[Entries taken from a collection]
★ ★ ★ ★ ★ ★ ★

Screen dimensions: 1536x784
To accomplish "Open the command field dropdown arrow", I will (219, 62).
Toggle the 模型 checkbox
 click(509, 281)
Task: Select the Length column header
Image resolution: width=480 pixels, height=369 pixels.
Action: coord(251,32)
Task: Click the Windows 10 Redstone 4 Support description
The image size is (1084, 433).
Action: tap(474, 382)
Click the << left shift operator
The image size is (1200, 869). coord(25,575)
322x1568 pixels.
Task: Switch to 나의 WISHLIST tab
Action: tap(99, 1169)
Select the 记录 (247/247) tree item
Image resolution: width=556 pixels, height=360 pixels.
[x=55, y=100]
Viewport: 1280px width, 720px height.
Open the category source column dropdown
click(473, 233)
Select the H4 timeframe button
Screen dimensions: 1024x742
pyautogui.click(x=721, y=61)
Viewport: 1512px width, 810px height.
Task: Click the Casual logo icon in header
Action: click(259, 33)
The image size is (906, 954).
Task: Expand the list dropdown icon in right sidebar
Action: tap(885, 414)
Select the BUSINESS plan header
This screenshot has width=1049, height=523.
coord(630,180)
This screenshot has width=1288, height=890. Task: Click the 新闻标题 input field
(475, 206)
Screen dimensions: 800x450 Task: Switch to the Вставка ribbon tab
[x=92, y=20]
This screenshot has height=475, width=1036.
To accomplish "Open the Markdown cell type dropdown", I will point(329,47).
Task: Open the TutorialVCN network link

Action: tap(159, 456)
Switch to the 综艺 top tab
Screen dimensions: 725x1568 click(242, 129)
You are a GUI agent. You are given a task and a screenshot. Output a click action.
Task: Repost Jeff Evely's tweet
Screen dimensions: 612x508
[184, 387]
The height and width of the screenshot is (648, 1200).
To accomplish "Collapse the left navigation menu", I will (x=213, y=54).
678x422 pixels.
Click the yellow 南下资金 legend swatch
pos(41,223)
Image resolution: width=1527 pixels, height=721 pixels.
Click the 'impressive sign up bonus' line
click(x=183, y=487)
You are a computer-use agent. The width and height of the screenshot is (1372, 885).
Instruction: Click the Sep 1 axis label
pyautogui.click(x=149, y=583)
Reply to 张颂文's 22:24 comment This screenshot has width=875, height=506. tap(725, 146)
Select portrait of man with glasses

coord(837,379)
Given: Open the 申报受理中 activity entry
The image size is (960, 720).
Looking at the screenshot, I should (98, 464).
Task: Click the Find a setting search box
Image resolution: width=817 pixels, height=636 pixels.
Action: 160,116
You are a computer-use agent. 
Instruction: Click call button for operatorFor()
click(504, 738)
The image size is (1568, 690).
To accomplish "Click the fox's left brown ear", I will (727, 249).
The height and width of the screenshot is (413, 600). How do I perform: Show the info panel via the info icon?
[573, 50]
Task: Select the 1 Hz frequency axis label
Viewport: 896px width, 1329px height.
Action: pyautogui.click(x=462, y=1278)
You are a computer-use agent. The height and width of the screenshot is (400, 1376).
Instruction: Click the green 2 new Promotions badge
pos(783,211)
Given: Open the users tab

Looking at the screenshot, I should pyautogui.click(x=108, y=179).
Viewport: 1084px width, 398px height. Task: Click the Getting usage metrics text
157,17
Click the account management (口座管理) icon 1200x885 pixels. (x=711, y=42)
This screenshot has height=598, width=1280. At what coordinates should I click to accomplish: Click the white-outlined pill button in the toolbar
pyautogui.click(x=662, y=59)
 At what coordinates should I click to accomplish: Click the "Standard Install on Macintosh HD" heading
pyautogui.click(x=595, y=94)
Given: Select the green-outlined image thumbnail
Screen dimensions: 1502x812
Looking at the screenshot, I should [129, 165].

★ ★ ★ ★ ★ ★ ★

### WHAT NEEDS TO BE DONE
Keep only those lines of the records that hold "agent", and return them.

### RESULT FOR THIS TASK
You are a GUI agent. You are given a task and a screenshot. Output a click action.
You are a computer-use agent. The width and height of the screenshot is (1372, 885).
You are a computer-use agent. 
You are a computer-use agent. The height and width of the screenshot is (400, 1376).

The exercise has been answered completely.